Japon gezgin Shagon Kameda da 12 yıl boyunca sürdürdüğü ve zaman zaman Türkiye’ye de birçok defa rotasını kırıp topraklarımızda gezerek, hayal ettiği ve gerçekleştirdiği yaşamı idame etmeye çalışan biri.
Bu geliş gidişlerinde Türkçesini bile geliştirmiş.
En azından başına gelenleri ya da ihtiyaçlarını anlatabiliyor.
Gittiği yerler arasında birçok ülke var, dile kolay tam 12 yıldır bisikletiyle dünyayı dolaşmış.
Ve kimseden bu süreçte para ya da yardım dilenmemiş, kimsenin herhangi bir malını ya da mülkünü çalmamış, yağmalamamış.
Zaten istese de bu tür davranışlarda bulunamaz.
Çünkü yetiştirilme şekli katı Japon terbiyesi.

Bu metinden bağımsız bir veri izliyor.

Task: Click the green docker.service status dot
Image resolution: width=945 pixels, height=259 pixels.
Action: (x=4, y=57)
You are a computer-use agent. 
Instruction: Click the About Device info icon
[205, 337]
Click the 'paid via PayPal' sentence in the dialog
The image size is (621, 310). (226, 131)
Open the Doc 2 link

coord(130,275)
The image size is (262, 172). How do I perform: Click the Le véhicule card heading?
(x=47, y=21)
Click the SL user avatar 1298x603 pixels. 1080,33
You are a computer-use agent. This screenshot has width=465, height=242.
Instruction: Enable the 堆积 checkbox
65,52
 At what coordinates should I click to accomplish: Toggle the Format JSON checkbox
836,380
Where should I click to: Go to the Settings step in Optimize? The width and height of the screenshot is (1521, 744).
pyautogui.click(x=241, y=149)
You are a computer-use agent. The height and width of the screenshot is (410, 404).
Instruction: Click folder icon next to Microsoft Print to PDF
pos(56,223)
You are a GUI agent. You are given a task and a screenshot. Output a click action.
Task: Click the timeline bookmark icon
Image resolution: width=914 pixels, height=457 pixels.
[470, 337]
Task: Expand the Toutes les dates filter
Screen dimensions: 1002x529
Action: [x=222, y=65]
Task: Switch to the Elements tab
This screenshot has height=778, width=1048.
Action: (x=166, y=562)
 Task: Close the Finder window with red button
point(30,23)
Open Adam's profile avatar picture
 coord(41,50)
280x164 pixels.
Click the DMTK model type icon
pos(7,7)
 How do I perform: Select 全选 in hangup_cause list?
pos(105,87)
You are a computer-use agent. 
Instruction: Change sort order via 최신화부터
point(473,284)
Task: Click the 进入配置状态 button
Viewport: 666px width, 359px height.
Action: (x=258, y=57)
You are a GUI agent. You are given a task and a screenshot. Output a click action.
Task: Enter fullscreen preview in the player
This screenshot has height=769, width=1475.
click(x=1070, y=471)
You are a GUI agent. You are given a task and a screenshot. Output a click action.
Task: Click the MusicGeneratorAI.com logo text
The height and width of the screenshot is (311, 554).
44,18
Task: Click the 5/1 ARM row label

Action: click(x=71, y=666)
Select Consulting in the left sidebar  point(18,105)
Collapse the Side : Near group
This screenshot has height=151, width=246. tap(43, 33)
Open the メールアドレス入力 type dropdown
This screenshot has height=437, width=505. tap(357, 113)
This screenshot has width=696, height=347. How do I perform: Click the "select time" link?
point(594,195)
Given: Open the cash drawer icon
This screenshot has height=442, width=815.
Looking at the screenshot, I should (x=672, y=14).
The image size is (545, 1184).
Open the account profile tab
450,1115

Ve tüm dünyada takdir görülen davranışları var ki, asla kendi hakları dışında başkalarının haklarına göz dikmezler.
Ha aralarında kötüleri çıkmıyor mu? Çıkıyor elbet ama bunun içinde çok katı ve caydırıcı yasaları var.
Sorumluluklarını daha doğdukları anda öğrenmeye başlıyorlar.
Kameda, gezdiği yerlerde nasıl ayakta kaldı bu 12 yıllık süre içerisinde derseniz, en başta ukelele çalıyor.
Gittiği ülkelerin ve gezdiği şehirlerin sokaklarında ukelelesi ile sokak müzisyenliği yapıyor ve ihtiyacı olanını kazandıktan sonra, belirlediği rotasında ilerlemeye devam ediyor.
Ayrıca bir de Youtube kanalı var.
Orada da paylaşımlar yapıyor.
Bazı ülkelerde okullarda dersler bile veriyor.
Bir sonraki istikametine kadar kendini her türlü olasılığa hazırlayıp, planlı ve disiplinli bir şekilde hareket ederek, yoluna devam ediyor.
Tabii gezginlerin hayatı maalesef bizim korunaklı duvarlarımızın, sıcacık yataklarımızın verdiği rahatı sağlamıyor.
Dolayısıyla, Kameda’nın kendi deyimiyle o bir gezgin olarak, “Ben hep yolda yaşıyorum, evim yok, duş odam yok, çamaşırları sadece dışardan alabiliyorum” diye ifade ediyor yaşam şeklini.
Ve ne yazık ki, Kameda geçtiğimiz günlerde Elazığ’da, sözde misafirperver ama baktığımızda alabildiğince yobaz olduğumuz bir gerçekliği yüzümüze çarparcasına saldırıya uğradı.
Hem de toplum içinde dişlerini fırçalıyor diye...
İnsanın bunu duyduğu anda nutku kesiliyor...
Düşünsenize, 12 yıldır dünyayı geziyor ve başına hiç kötü bir şey gelmiyor ama bizim topraklarımızda sadece açık alanda dişlerini fırçaladı diye bıçaklanıyor...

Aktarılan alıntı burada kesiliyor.